=== Data extract ===
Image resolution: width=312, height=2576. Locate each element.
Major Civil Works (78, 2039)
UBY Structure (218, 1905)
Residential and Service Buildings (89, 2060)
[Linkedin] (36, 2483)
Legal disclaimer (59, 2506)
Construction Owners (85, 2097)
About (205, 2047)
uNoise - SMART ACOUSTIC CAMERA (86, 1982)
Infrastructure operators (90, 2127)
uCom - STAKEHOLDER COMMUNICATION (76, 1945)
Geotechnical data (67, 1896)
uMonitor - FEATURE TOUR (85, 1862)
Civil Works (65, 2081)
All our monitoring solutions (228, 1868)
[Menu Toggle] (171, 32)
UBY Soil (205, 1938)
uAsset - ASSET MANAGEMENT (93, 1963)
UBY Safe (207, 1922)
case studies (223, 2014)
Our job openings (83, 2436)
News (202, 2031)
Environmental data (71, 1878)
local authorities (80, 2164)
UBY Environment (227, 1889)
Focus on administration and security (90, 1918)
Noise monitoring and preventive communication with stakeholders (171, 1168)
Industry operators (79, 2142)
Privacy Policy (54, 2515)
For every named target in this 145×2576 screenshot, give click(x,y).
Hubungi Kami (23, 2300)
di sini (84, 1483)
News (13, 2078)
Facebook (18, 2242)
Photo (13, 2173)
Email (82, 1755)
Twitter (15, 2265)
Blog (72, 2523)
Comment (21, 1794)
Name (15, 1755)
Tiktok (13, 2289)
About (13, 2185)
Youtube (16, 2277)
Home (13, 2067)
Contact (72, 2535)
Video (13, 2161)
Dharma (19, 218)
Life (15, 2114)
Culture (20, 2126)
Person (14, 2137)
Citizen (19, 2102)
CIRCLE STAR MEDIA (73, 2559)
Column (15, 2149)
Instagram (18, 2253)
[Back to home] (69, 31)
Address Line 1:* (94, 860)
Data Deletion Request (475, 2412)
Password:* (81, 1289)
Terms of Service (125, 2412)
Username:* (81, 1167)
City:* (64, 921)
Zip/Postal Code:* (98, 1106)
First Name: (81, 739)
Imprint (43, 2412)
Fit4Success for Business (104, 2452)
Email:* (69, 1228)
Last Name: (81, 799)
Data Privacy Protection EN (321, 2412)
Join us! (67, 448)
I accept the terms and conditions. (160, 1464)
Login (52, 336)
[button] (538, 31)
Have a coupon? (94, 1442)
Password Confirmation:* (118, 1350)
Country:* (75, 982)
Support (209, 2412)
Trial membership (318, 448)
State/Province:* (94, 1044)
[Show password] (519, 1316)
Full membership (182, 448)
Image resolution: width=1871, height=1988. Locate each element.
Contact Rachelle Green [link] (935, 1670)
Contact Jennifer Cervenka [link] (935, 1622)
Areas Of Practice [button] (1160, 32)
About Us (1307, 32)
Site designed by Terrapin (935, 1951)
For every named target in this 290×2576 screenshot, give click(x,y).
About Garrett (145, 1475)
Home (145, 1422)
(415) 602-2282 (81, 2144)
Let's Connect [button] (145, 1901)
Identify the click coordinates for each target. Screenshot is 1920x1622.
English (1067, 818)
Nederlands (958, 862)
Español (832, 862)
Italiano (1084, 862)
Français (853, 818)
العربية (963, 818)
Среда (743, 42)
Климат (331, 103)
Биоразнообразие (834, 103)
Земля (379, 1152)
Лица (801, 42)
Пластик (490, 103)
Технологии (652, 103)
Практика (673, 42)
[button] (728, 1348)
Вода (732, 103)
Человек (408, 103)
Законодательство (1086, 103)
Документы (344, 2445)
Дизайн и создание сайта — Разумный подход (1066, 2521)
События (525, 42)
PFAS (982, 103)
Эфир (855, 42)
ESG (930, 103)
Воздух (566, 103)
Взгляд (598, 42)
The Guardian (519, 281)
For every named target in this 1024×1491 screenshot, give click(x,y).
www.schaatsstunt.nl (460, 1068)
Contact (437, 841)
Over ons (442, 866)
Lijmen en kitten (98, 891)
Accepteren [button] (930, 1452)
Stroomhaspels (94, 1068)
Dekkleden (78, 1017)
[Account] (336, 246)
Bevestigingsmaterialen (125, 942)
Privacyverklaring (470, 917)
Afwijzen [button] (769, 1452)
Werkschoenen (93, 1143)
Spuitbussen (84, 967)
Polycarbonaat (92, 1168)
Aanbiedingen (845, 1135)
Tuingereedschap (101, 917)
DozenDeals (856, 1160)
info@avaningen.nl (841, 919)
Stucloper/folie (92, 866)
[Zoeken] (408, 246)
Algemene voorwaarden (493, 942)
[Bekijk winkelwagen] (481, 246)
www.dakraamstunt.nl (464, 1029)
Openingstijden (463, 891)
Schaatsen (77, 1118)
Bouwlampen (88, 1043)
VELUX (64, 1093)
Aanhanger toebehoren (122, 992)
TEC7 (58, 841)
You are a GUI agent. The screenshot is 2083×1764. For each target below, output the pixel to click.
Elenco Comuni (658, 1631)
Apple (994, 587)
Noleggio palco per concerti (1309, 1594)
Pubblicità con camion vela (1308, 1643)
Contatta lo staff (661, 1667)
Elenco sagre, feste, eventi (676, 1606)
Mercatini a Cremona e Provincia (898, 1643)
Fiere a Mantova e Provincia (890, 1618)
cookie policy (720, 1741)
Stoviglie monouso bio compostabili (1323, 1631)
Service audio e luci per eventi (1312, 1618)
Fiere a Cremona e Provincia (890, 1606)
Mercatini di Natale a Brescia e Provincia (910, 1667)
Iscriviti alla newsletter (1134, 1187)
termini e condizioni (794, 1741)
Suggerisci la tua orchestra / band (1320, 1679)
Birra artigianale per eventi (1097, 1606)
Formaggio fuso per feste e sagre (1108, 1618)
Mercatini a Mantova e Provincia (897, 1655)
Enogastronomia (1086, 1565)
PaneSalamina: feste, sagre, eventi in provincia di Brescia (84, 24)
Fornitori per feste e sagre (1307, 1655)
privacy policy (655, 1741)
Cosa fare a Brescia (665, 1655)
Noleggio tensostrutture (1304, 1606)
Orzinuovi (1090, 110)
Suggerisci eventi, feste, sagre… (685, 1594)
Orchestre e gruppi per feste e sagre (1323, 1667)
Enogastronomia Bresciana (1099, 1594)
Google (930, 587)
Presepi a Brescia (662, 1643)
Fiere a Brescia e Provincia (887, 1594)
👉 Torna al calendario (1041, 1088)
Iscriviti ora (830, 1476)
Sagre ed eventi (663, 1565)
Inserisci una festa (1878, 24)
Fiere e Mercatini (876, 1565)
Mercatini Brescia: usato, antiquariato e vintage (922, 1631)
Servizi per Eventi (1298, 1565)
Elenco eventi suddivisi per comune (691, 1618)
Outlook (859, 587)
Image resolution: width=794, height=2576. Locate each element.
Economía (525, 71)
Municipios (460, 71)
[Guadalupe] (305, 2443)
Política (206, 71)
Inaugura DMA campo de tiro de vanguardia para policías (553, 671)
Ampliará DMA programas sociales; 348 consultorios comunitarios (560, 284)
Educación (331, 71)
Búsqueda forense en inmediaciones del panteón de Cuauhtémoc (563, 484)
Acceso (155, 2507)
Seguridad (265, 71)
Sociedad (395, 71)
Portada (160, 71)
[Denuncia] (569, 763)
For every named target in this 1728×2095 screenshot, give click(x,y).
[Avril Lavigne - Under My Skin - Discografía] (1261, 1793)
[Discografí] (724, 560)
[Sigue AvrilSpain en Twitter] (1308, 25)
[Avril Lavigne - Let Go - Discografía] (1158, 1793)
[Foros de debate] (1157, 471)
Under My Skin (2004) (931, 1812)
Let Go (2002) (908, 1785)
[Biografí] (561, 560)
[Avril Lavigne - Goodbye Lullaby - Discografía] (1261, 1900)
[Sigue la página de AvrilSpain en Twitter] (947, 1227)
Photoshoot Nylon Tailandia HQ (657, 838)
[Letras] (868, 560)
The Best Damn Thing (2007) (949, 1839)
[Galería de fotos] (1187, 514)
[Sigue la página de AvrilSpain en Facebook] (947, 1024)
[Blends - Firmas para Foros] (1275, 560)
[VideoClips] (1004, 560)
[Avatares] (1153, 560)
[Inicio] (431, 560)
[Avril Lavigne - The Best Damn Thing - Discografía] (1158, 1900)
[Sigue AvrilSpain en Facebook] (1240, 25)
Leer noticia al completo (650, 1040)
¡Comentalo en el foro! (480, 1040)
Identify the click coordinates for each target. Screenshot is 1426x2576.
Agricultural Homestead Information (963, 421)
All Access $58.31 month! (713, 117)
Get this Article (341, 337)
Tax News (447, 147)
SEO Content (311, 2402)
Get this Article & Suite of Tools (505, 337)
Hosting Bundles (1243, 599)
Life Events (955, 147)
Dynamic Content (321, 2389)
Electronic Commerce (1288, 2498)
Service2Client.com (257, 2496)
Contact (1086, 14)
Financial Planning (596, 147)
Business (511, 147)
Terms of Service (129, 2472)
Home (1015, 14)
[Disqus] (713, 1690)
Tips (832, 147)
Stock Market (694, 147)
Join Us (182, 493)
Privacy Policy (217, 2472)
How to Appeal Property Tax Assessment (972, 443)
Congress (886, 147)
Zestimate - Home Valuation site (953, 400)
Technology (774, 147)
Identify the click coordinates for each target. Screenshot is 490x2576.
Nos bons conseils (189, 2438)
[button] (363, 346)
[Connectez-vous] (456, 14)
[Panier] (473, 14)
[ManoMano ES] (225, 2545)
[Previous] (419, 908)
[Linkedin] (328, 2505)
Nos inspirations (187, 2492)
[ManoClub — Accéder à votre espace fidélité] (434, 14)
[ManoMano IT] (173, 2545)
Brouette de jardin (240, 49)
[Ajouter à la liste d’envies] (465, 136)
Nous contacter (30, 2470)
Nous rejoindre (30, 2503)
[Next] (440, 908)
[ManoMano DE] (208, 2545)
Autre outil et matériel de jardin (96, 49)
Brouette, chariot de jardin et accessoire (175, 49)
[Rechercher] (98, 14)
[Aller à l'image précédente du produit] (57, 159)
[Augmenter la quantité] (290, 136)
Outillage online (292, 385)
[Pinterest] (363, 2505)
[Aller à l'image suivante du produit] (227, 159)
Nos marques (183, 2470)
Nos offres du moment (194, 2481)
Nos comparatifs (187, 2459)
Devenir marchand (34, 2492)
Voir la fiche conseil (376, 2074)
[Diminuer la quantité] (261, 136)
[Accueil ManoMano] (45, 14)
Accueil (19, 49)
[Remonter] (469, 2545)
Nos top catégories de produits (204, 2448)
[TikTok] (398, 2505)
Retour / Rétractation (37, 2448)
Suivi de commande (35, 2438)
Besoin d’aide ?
===
What is being asked
Reproduce exactly the lines above from the line with "local authorities (80, 2164)" to the line with "CIRCLE STAR MEDIA (73, 2559)", including both, and add nothing.

Completed exercise
local authorities (80, 2164)
UBY Environment (227, 1889)
Focus on administration and security (90, 1918)
Noise monitoring and preventive communication with stakeholders (171, 1168)
Industry operators (79, 2142)
Privacy Policy (54, 2515)
For every named target in this 145×2576 screenshot, give click(x,y).
Hubungi Kami (23, 2300)
di sini (84, 1483)
News (13, 2078)
Facebook (18, 2242)
Photo (13, 2173)
Email (82, 1755)
Twitter (15, 2265)
Blog (72, 2523)
Comment (21, 1794)
Name (15, 1755)
Tiktok (13, 2289)
About (13, 2185)
Youtube (16, 2277)
Home (13, 2067)
Contact (72, 2535)
Video (13, 2161)
Dharma (19, 218)
Life (15, 2114)
Culture (20, 2126)
Person (14, 2137)
Citizen (19, 2102)
CIRCLE STAR MEDIA (73, 2559)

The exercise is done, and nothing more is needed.